Since 1993, she has been a trauma surgeon at Temple, which has the distinction of treating more gunshot patients than any other hospital in the state.
“I think what I’ll do now in the dean role is be even more energized,” Goldberg said in an interview. “It’s not hanging over my head anymore. I know that the job is mine, and I can truly continue the vision that I laid out as the interim.”
Over the last 15 years, Goldberg and Scott Charles, Temple’s trauma outreach manager, have started programs to advocate for and assist victims, educate schoolchildren about gun violence, and train community members on how to provide first aid to gunshot victims.
Earlier this year, as the city’s gun violence continued to escalate, she tweeted: “Last night was an abomination in our city. Our community is dying. Where is the outrage ... from everyone?” It came after two were killed and 12 injured in three separate shootings — one of them near Temple’s campus — in the early hours of New Year’s Day.
» READ MORE: North Philly community members are getting a say in choosing Temple’s next class of medical students
As dean, she has overseen the launch of diversity, equity, and inclusion programming, the restructuring of the medical education and student support offices, and changes in curriculum and technology, the school said. Goldberg said the school is focusing more on students’ well-being, providing career advising and assigning them coaches “so we can identify where they are stumbling before they fall,” she said. The school is also raising scholarship funds to provide students with more financial support, she said.
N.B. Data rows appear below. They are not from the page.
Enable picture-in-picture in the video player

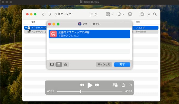coord(115,85)
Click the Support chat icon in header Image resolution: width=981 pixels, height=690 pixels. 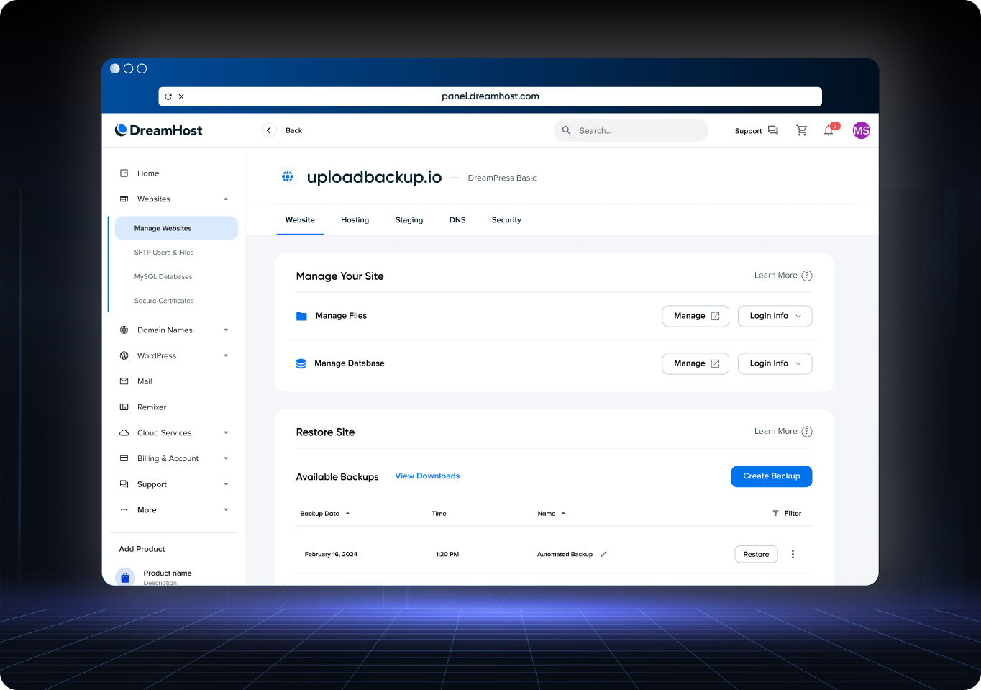coord(772,130)
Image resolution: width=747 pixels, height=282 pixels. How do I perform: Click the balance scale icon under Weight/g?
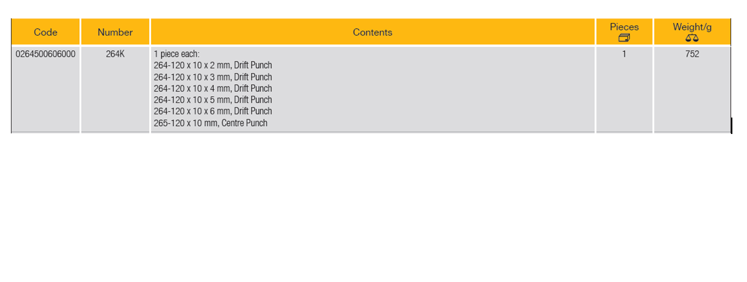pyautogui.click(x=692, y=38)
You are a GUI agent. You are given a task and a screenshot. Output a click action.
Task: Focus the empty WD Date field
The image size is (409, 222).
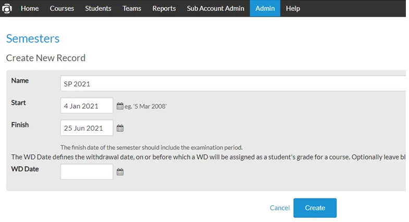tap(86, 171)
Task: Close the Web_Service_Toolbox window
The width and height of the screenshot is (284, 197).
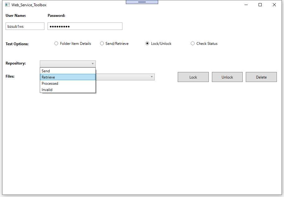Action: tap(274, 5)
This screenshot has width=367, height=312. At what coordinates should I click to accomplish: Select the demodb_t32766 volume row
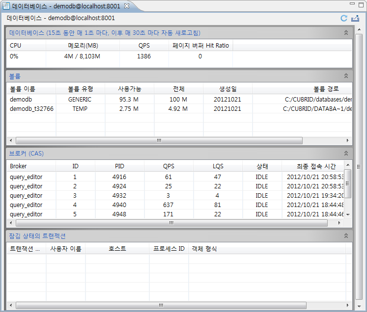[31, 108]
Temple, through a donor, in 2021 also began giving all 220 new medical students handheld ultrasounds, which they learn to use to detect problems in patients’ bodies as they conduct exams. Goldberg said Temple is among only a handful of medical schools in the nation that provide the devices to every student.
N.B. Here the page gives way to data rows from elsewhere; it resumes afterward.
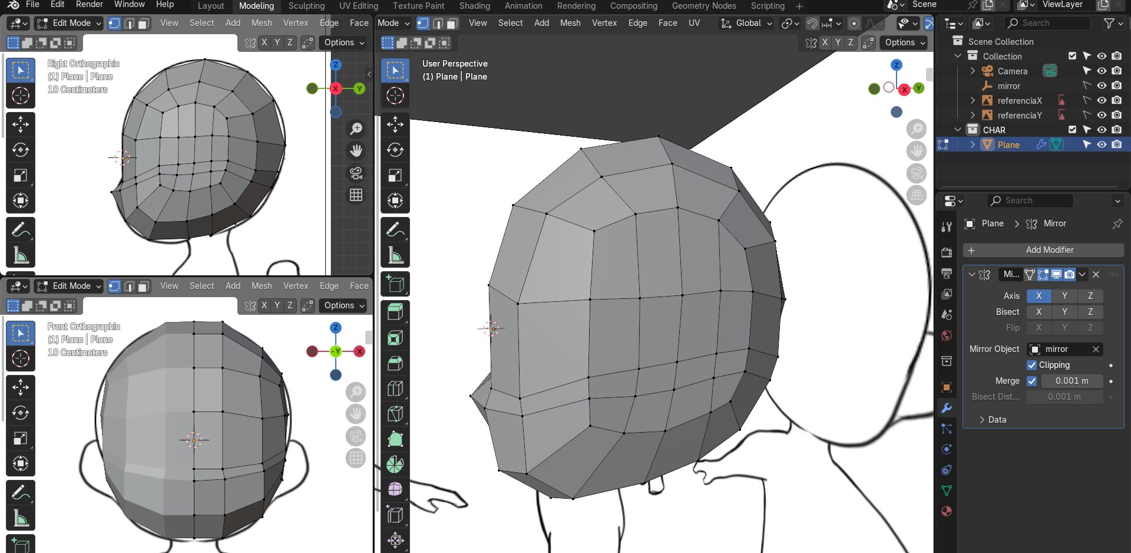Image resolution: width=1131 pixels, height=553 pixels.
Task: Open the Mesh menu in main viewport
Action: [x=570, y=23]
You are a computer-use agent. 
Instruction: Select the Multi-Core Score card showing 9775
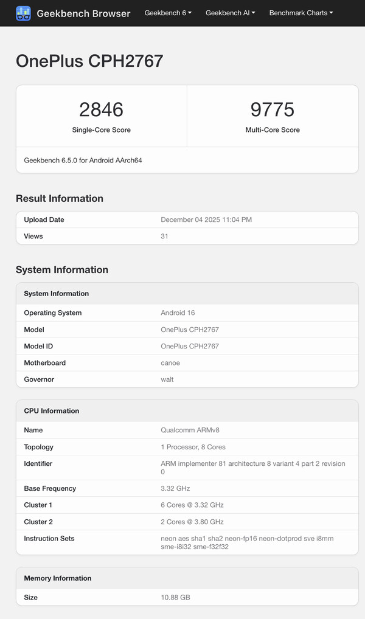pos(273,115)
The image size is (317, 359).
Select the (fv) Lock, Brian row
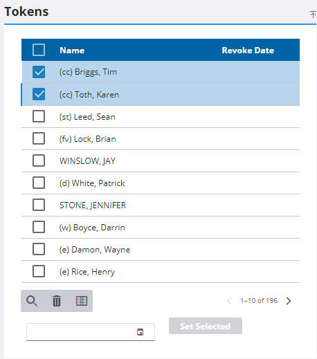161,139

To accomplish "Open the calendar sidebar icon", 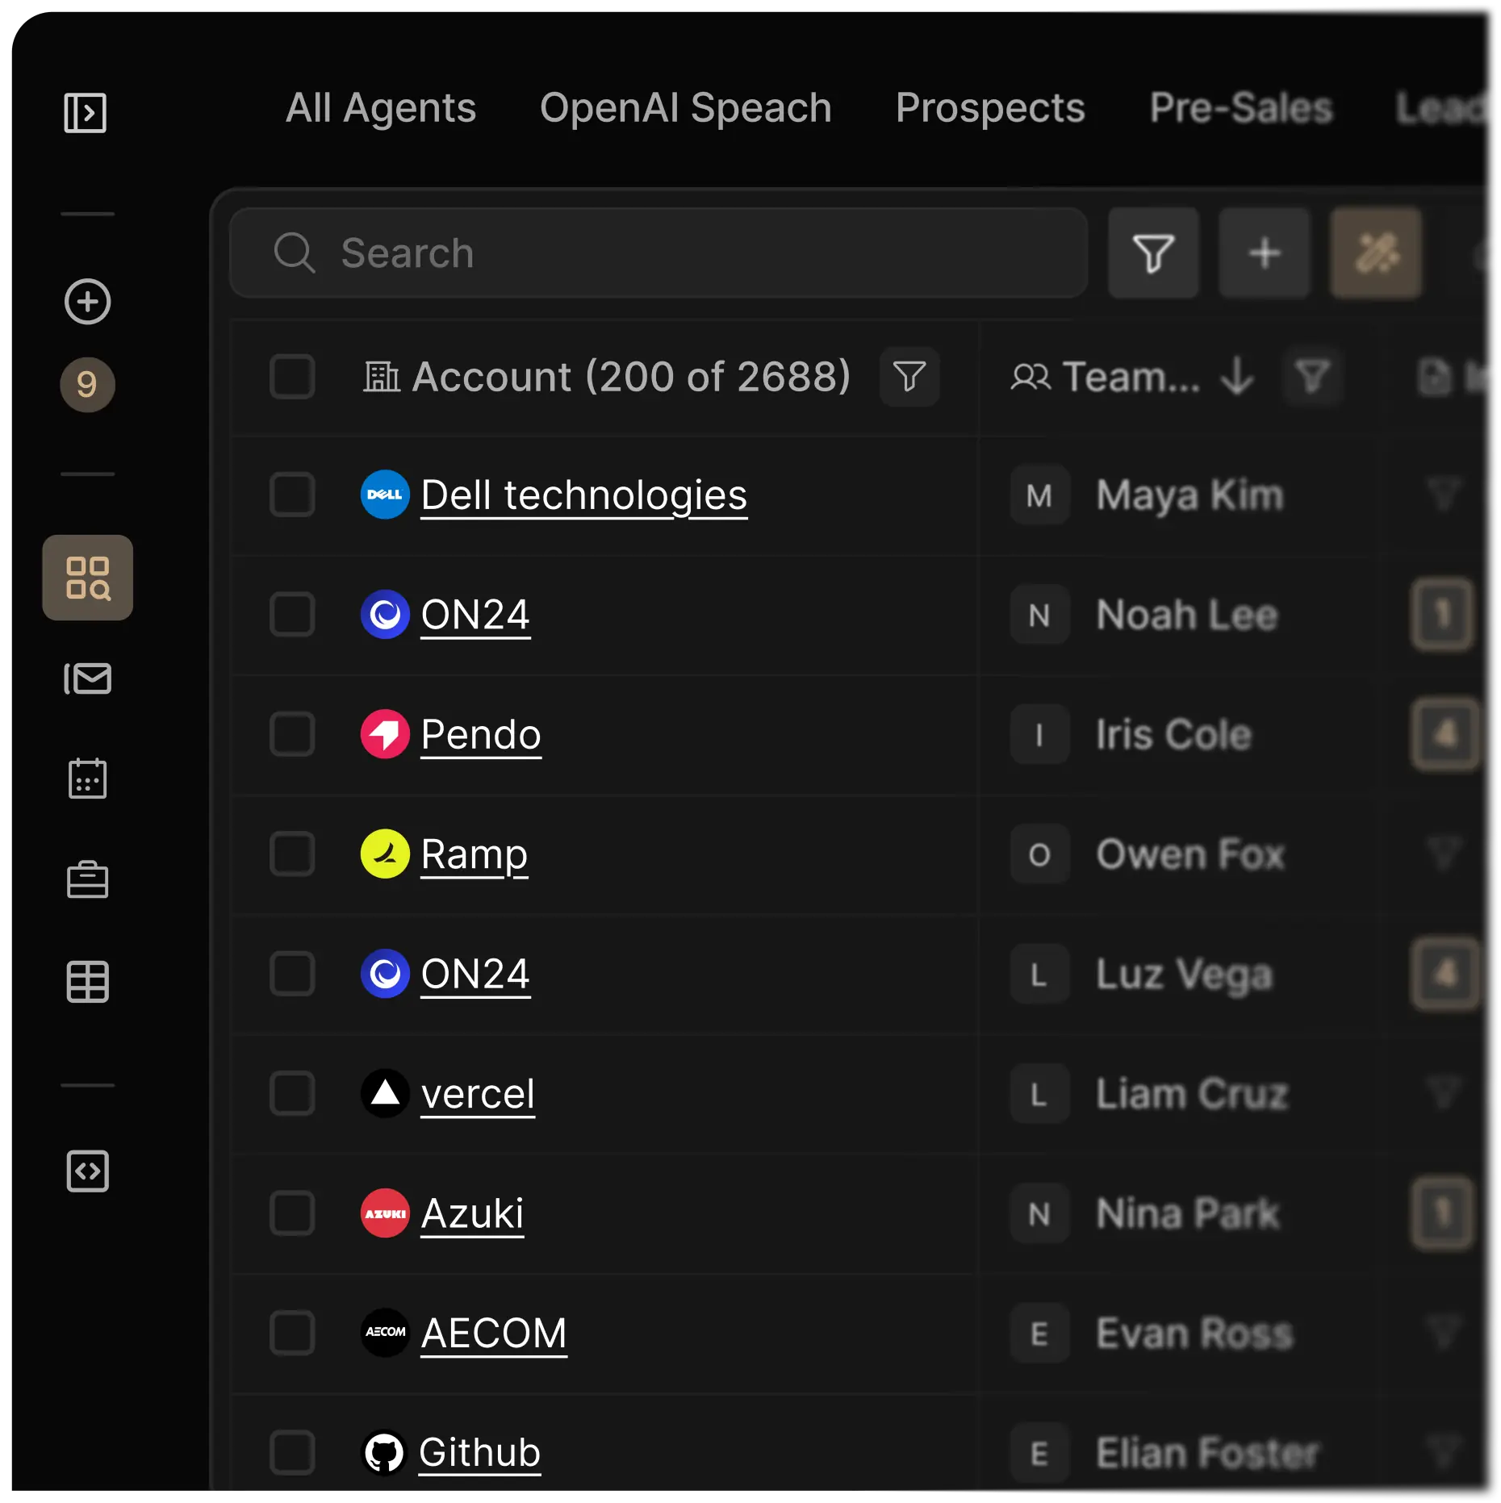I will coord(87,779).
Also under her watch, the medical school earlier this year tapped five members of its North Philadelphia community to interview prospective students and help make decisions about who will be admitted. The goal was to make sure prospective students understood Temple’s values and had the capacity and empathy to appreciate and respect their future patients.
“It’s such a tremendous message to our community: We want to know what you think,” Goldberg said at the time.
Goldberg received the Great Teacher Award at Temple in 2018 and previously was awarded the Lindback Award for Distinguished Teaching.
Temple president Jason Wingard called her “a keenly intelligent leader” who is “committed to cross-stakeholder engagement” and who “has excelled in each role she has held at Temple.”
Goldberg said she will continue to work as the on-call trauma surgeon at Temple hospital at least a couple of nights a month.
“That’s a huge part of me and my own personal mission,” she said.